Verbatim copy, images removed: write out the entries below.

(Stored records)
◇ ◇ ◇

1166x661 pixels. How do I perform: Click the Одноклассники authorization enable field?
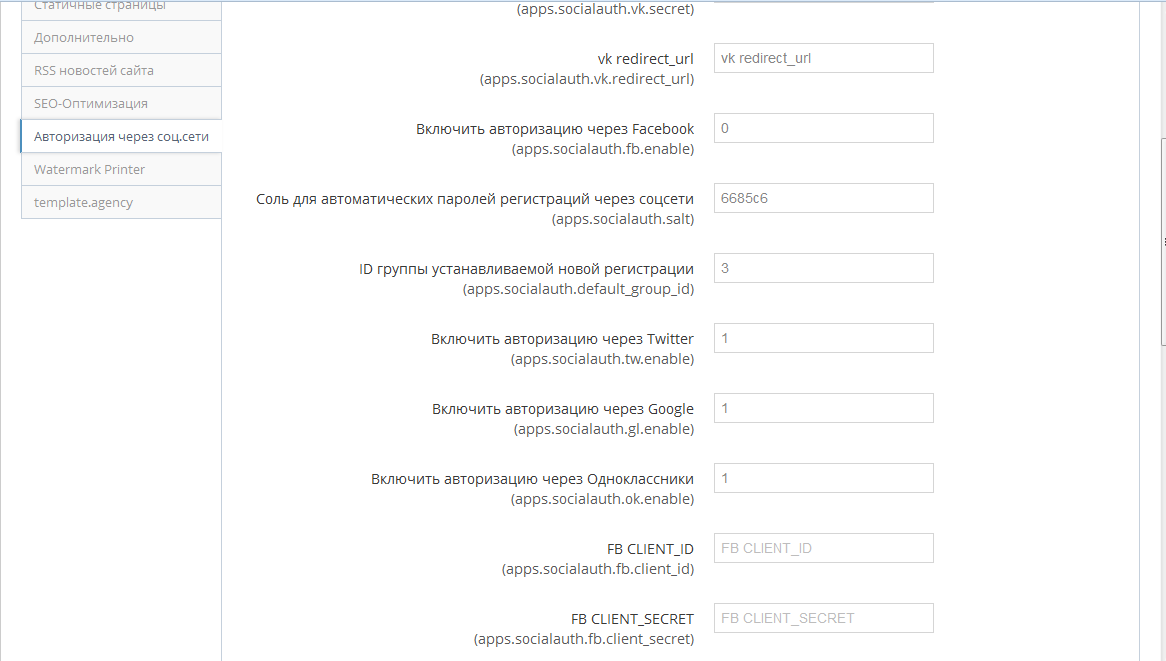click(x=823, y=478)
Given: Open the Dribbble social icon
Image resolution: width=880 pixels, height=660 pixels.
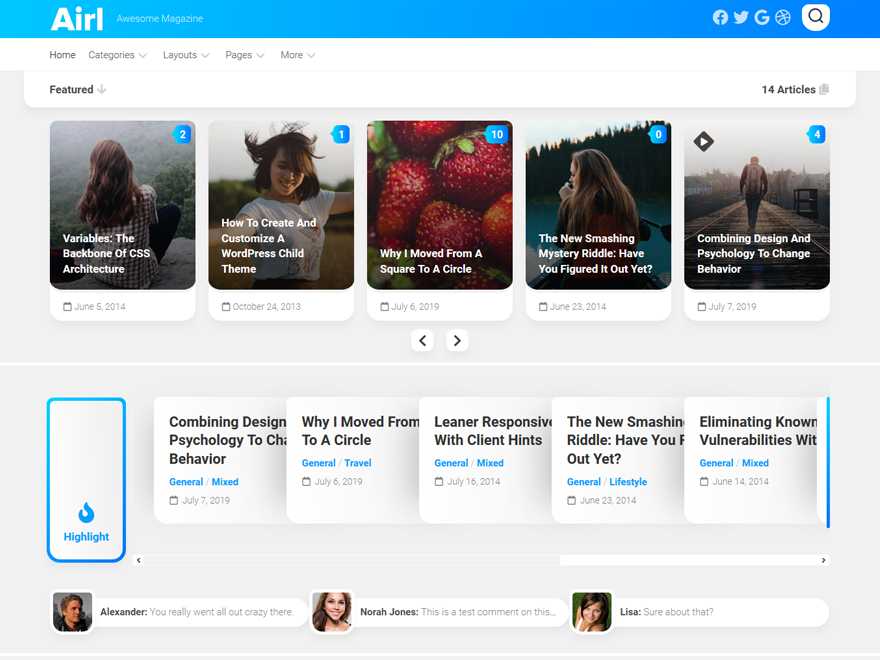Looking at the screenshot, I should tap(783, 17).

◇ ◇ ◇

• [WRITTEN RESPONSE]:
1166x661 pixels. How do I perform: Click the Одноклассники authorization enable field?
click(x=823, y=478)
Given: Open the Dribbble social icon
Image resolution: width=880 pixels, height=660 pixels.
Looking at the screenshot, I should tap(783, 17).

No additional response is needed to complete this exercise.